In this contribution, we will discuss a new, simpler, concept – the bubble-free LHM. Here, the liquid-vapor interface lies above the perforated electrode, which now has CsI on its bottom face; the electrode is fully immersed within the liquid, with no bubble underneath. Ionization electrons created in the drift volume below the electrode and S1-induced photoelectrons emitted from the photocathode are focused into the holes from below and pass through them with nearly no losses. A strong field above the electrode (taking here the role of the “gate” in conventional dual-phase TPCs) ensures transmission of the electrons into the vapor phase, where they produce intense S1 and S2 EL signals. The main advantages of this concept are that single-VUV photon detection efficiencies can potentially be of the order of 20%, and that individual VUV photons generate large EL signals which cannot be faked by dark counts. Bubble-free imaging LHMs can therefore allow the use of VUV SiPMs or CMOS sensors, despite their high dark-count rates.
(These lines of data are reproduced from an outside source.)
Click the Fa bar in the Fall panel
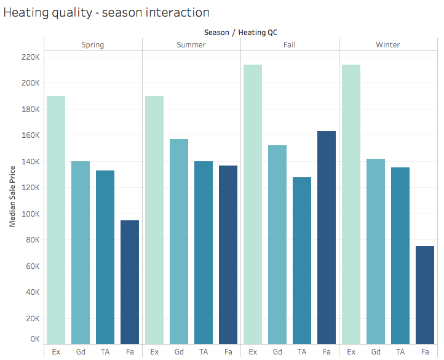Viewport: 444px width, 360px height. [x=327, y=238]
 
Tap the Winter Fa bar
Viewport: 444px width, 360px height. [x=425, y=295]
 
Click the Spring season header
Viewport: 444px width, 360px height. [x=93, y=45]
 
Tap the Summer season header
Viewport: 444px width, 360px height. [x=191, y=45]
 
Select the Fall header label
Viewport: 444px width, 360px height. [x=290, y=45]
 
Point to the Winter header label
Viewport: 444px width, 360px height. [x=388, y=45]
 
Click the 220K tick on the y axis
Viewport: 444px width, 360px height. [x=29, y=57]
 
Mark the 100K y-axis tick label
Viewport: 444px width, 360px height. [x=29, y=214]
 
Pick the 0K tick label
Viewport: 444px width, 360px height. [x=33, y=339]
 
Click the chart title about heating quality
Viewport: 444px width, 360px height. [x=106, y=12]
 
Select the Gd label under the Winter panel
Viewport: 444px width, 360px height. [x=376, y=351]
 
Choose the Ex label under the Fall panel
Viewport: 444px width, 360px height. [x=253, y=351]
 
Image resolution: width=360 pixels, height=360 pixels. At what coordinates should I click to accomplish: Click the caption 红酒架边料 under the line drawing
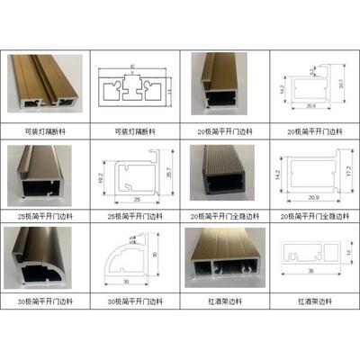coord(310,299)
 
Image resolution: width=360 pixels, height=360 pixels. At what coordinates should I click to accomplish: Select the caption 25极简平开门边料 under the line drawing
coord(135,216)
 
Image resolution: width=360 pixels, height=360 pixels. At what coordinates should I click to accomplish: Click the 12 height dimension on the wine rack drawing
coord(345,254)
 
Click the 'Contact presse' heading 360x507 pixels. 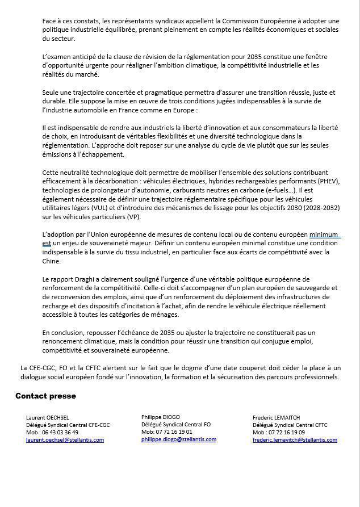[45, 396]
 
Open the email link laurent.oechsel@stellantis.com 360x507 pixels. [65, 440]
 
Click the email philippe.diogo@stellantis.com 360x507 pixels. [179, 439]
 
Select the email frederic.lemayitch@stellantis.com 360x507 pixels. [295, 440]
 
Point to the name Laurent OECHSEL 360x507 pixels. [48, 417]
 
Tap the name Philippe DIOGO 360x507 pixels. [161, 417]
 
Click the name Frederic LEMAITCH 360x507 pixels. [276, 417]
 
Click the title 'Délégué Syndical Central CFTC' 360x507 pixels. [290, 425]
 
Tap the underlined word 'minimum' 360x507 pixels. [324, 234]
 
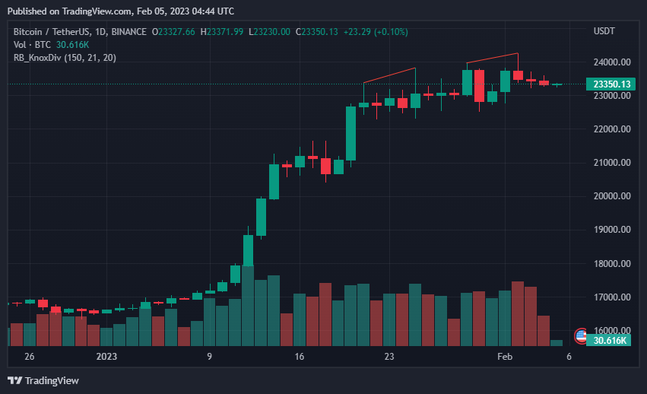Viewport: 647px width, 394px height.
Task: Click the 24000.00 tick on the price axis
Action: click(x=611, y=62)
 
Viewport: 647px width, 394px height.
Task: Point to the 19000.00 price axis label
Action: click(x=611, y=230)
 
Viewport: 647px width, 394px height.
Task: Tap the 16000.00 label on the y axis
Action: click(x=611, y=331)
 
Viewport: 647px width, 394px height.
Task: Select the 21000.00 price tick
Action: click(x=611, y=163)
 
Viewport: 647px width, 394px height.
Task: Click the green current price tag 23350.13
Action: click(x=612, y=84)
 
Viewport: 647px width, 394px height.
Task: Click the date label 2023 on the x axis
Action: click(x=106, y=356)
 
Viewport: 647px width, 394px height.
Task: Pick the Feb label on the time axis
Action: click(x=505, y=356)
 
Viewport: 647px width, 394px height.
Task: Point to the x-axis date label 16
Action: click(x=299, y=356)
The talk will describe the basic principles of the new concept and summarize our current experimental results in LXe. These include photoelectron extraction efficiency into LXe, electron focusing efficiency into the LHM holes of both ionization electrons and photoelectrons, and the transfer efficiency of electrons towards the liquid-vapor interface. These results validate the new concept, providing a promising basis towards further studies and future applications.